RUMPKE, District Judge, specially concurring, in which DAVIS, Chief Justice, joins.

[¶18] I agree with the majority’s conclusion that the district court did not abuse its discretion in denying Mother and Stepfather’s petition to adopt ZEM over Father’s objections. I write separately to address the burden of proof that applies in determining whether termination of parental rights is in a child’s best interest.

[¶19] The district court correctly identified the burden of proof for determining whether a statutory ground for adoption had been proven, namely "clear and convincing evidence." However, neither this Court nor the district court identified what quantum of proof (i.e. preponderance, clear and convincing, beyond a reasonable doubt, etc.) that Mother needed to produce to establish that adoption was in ZEM’s best interest. Without deciding what level of proof the petitioner in a contested adoption must produce, neither attorneys nor trial courts are certain what we affirm here today. More importantly, potential petitioners do not know what quantum of proof they must produce to prove that adoption over a parent’s objection is in the child’s best interest.

[¶20] Adoption proceedings are also termination proceedings. Matter of the Adoption of BGH , 930 P.2d 371, 375 (Wyo. 1996) ("the legislature has provided for the termination of parental rights through the adoption procedure"). In adoptions, as in termination proceedings, the proponent of termination must prove a statutory basis by clear and convincing evidence. See In re Adoption of TLC , 2002 WY 76, ¶ 9, 46 P.3d 863, 868 (Wyo. 2002) ; Wyo. Stat. Ann. § 14-2-309(a). In an adoption, the trial court must determine whether adoption is in the child’s best interest. Wyo. Stat. Ann. § 1-22-111(a)(iv). Judicial decisions require the trial court to determine if termination is in the child’s best interest after proof of a statutory basis in termination proceedings. See Matter of DKS , 2020 WY 12, ¶ 10, 456 P.3d 918, 922 (Wyo. 2020). Neither the adoption statutes nor case law define what amount of proof is necessary to find that termination is in the child’s best interest.

[¶21] "The function of a standard of proof, as that concept is embodied in the Due Process Clause and in the realm of factfinding, is to instruct the factfinder concerning the degree of confidence our society thinks he should have in the correctness of factual conclusions for a particular type of adjudication." Santosky v. Kramer , 455 U.S. 745, 754–55, 102 S.Ct. 1388, 1395, 71 L.Ed.2d 599 (1982) (citations and internal quotation marks omitted).
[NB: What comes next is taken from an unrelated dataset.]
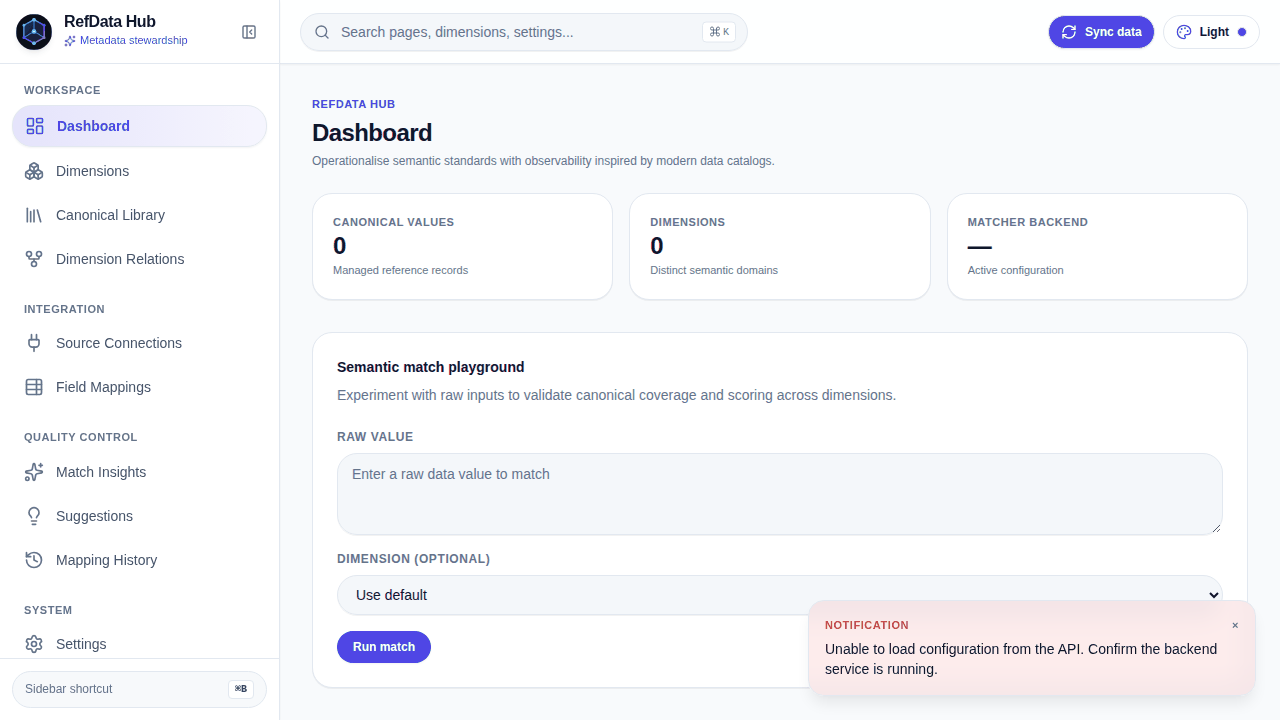The height and width of the screenshot is (720, 1280).
Task: Click the search pages input box
Action: pyautogui.click(x=524, y=32)
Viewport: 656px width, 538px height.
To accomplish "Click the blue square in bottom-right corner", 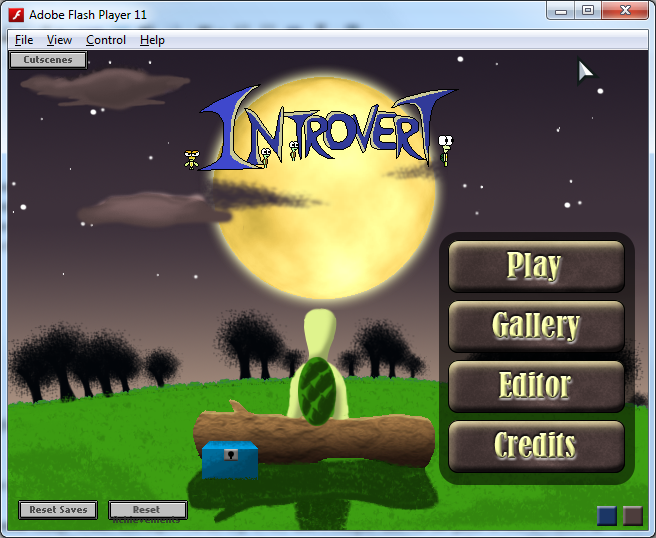I will (x=607, y=516).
In Santosky , the United States Supreme Court explained the difference between a "factfinding" hearing (i.e., a determination of whether a state-law basis for termination has been proven) and a "dispositional" hearing (i.e., when the court determines what is in a child’s best interest). "At the factfinding, the State cannot presume that a child and his parents are adversaries. After the State has established parental unfitness at that initial proceeding, the court may assume at the dispositional stage that the interests of the child and the natural parents do diverge." Id. at 760–61, 102 S.Ct. at 1398.
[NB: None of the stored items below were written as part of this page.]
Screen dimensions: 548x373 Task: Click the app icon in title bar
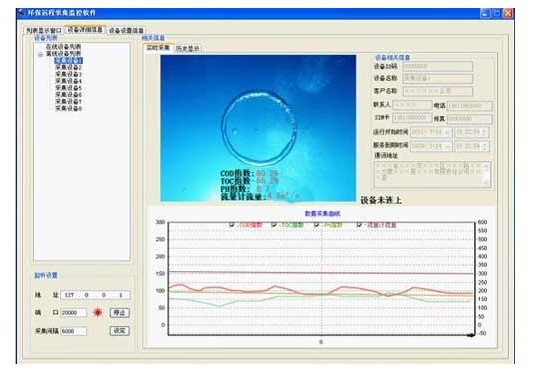tap(23, 13)
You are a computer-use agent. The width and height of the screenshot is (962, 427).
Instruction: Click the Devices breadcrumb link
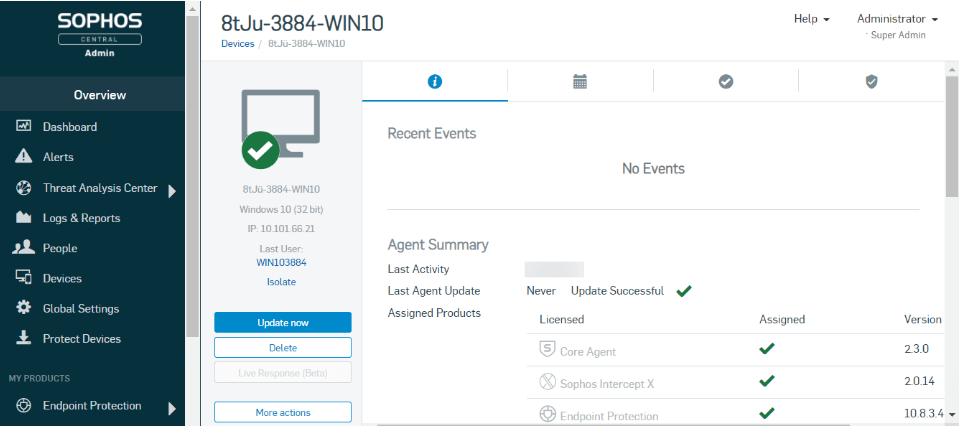(237, 45)
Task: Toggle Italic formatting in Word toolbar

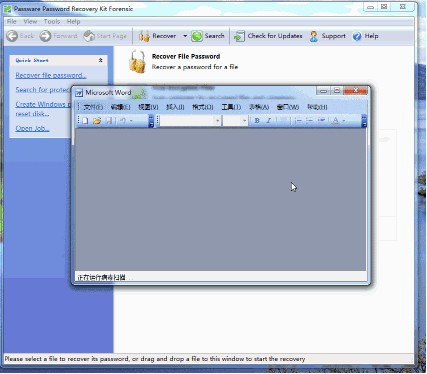Action: point(268,121)
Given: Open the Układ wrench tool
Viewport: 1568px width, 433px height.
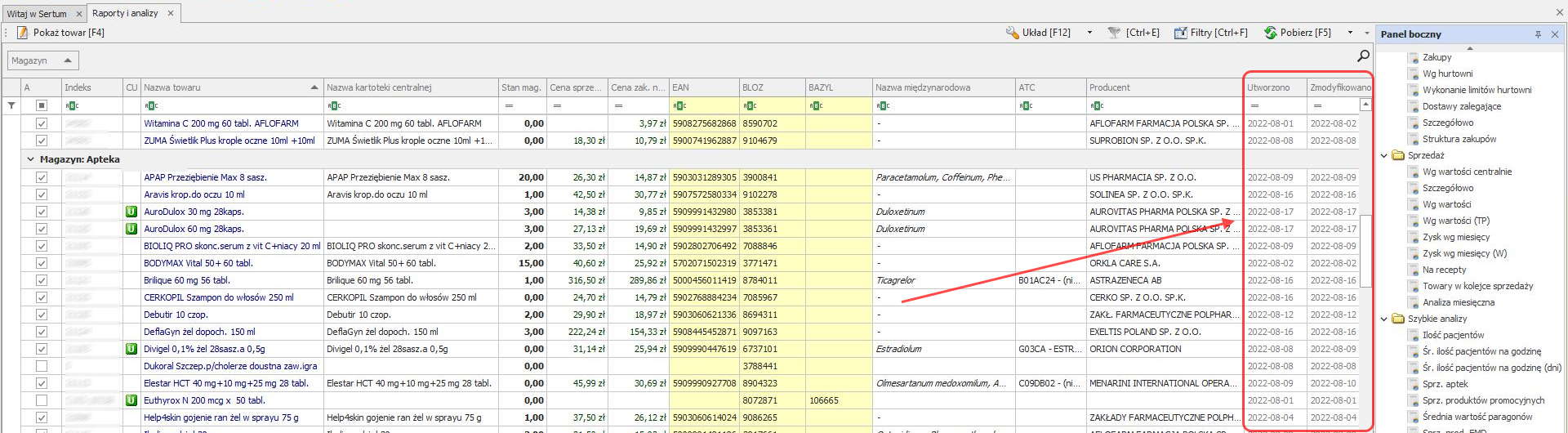Looking at the screenshot, I should pos(1012,33).
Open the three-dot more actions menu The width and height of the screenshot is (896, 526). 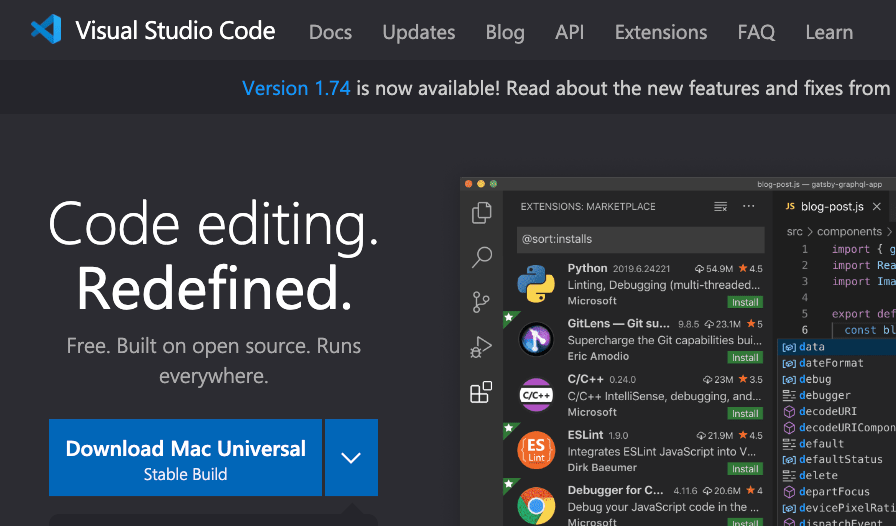749,207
Wyoming’s adoption statutes do not require a showing of "unfitness" as defined by this Court in termination cases. Only two grounds for termination include proving unfitness. See Wyo. Stat. Ann. § 14-2-309(a)(iv) and (v). The New York statutes at issue in Santosky did not require proof that a parent was unfit. In this context, "unfitness" means a showing that a statutory criteria for termination has been proven.
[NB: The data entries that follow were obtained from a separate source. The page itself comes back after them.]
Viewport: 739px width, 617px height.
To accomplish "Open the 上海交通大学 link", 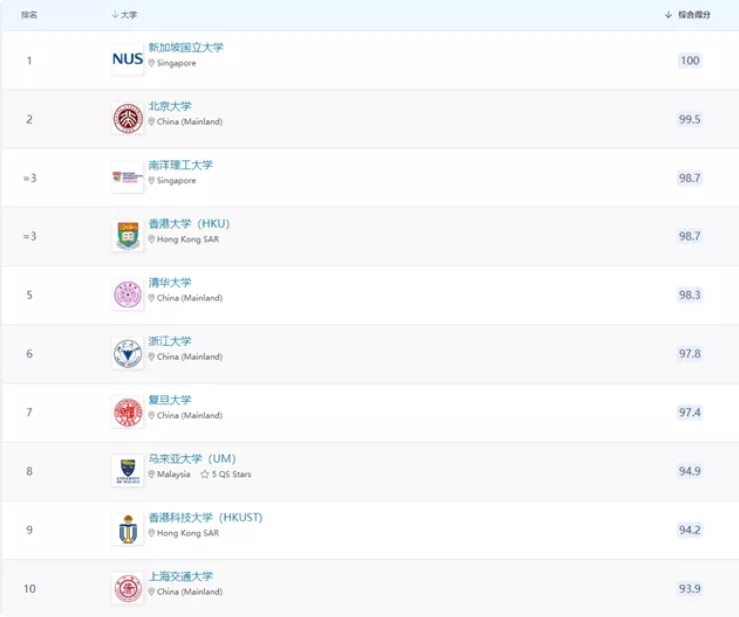I will 180,576.
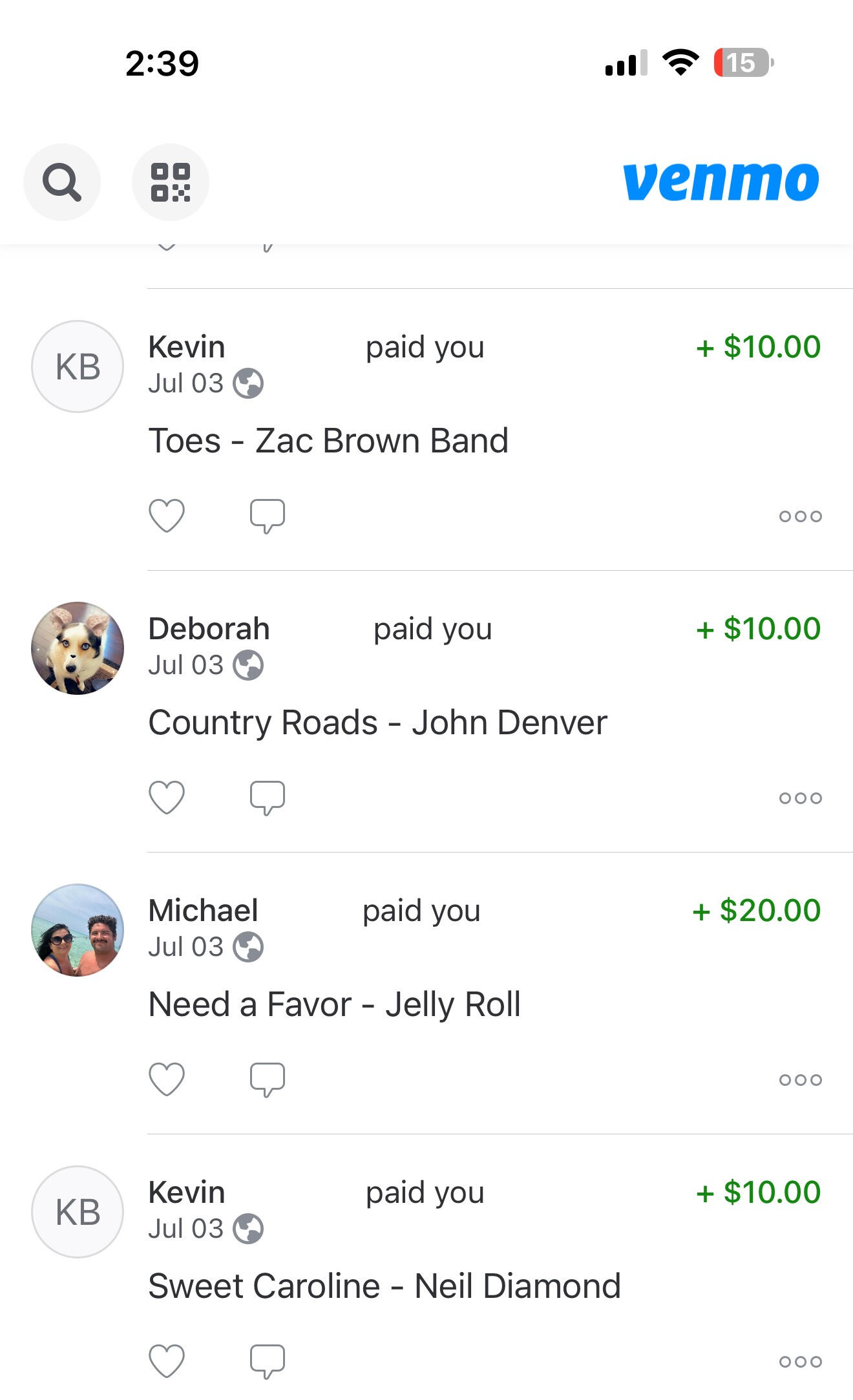Viewport: 853px width, 1400px height.
Task: Like the Toes - Zac Brown Band payment
Action: pyautogui.click(x=167, y=516)
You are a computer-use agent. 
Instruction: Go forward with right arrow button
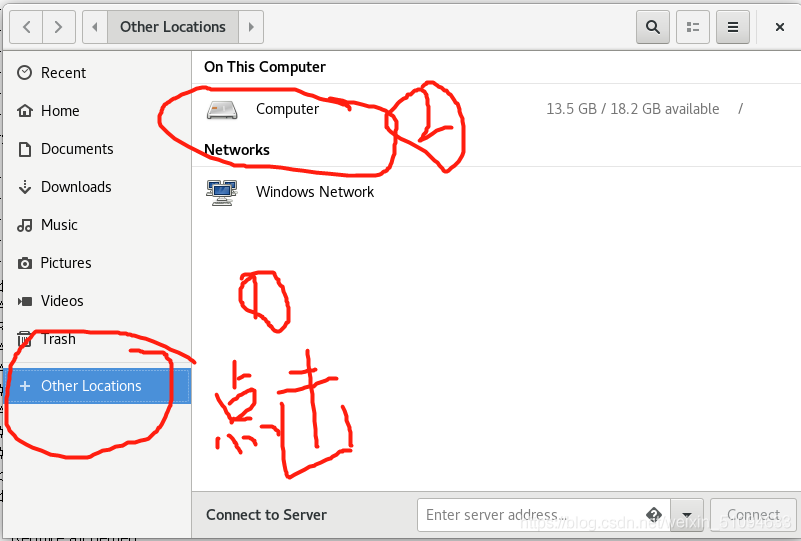point(59,27)
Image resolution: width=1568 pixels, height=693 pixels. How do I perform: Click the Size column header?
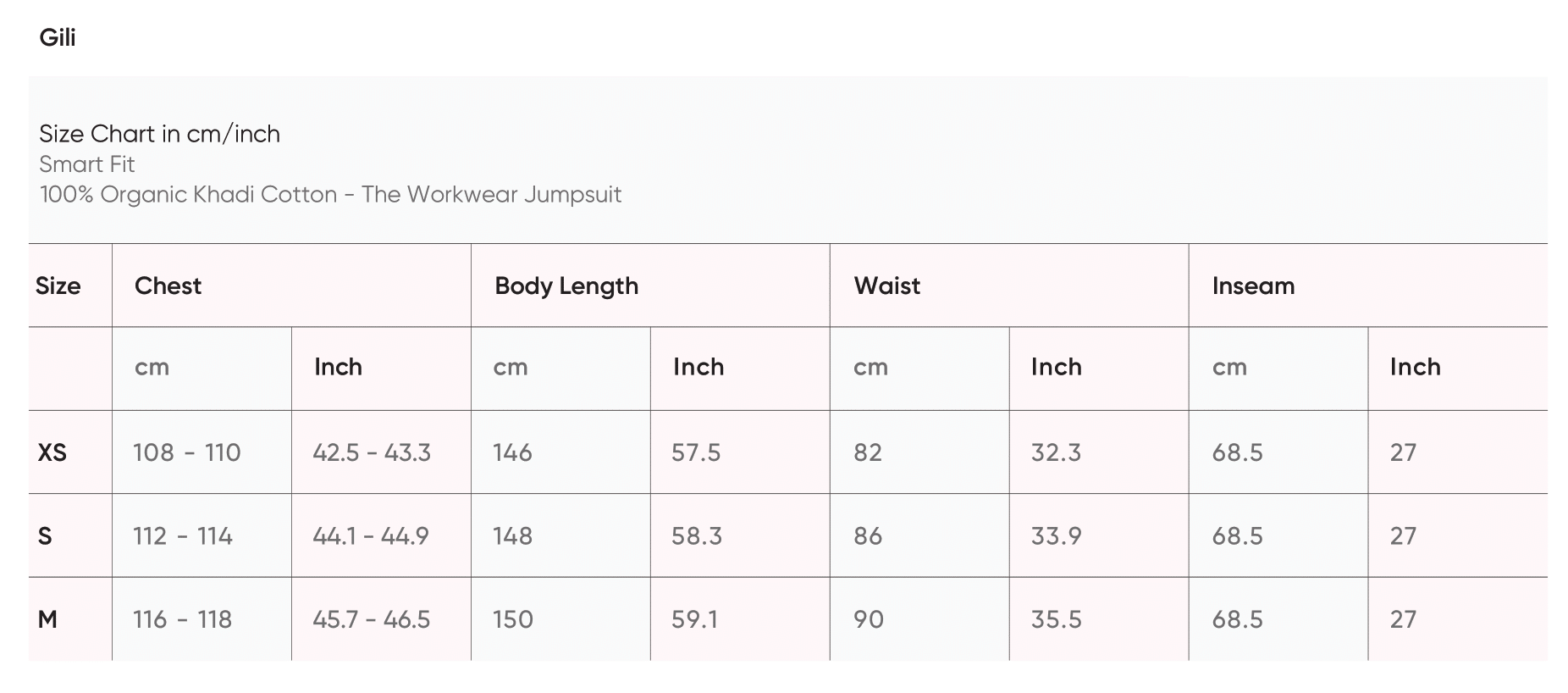(x=58, y=286)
[¶22] Relying on Santosky’s distinction between proving a statutory ground for termination and evaluating the child’s best interests, courts have varied on what burden of proof to apply when making a best interest determination. Before a court determines if there is a ground to terminate parental rights, "[t]wo private interests are at stake ... : the parent’s fundamental liberty interest in the care, custody and management of his or her child, and the child’s interest in a normal family home" or "interest in a loving, stable and safe home environment[.]" In re D.T. , 212 Ill.2d 347, 289 Ill.Dec. 11, 818 N.E.2d 1214, 1226 (2004) (citations and internal quotation marks omitted). Therefore, "the interests of the parent and the child coincide to the extent that they both ‘share a vital interest in preventing erroneous termination of their natural relationship.’ " Id. (quoting Santosky , 455 U.S. at 760, 102 S.Ct. at 1398 ). However, the parent’s and child’s interests diverge once the trial court finds a statutory basis for terminating parental rights:

Thus, at a best-interests hearing, the parent and the child may become adversaries, as the child’s interest in a loving, stable and safe home environment become more aligned with the State’s interest in terminating parental rights and freeing the child for adoption. Although the parent still possesses an interest in maintaining the parent-child relationship, the force of that interest is lessened by the court’s finding that the parent is unfit to raise his or her child.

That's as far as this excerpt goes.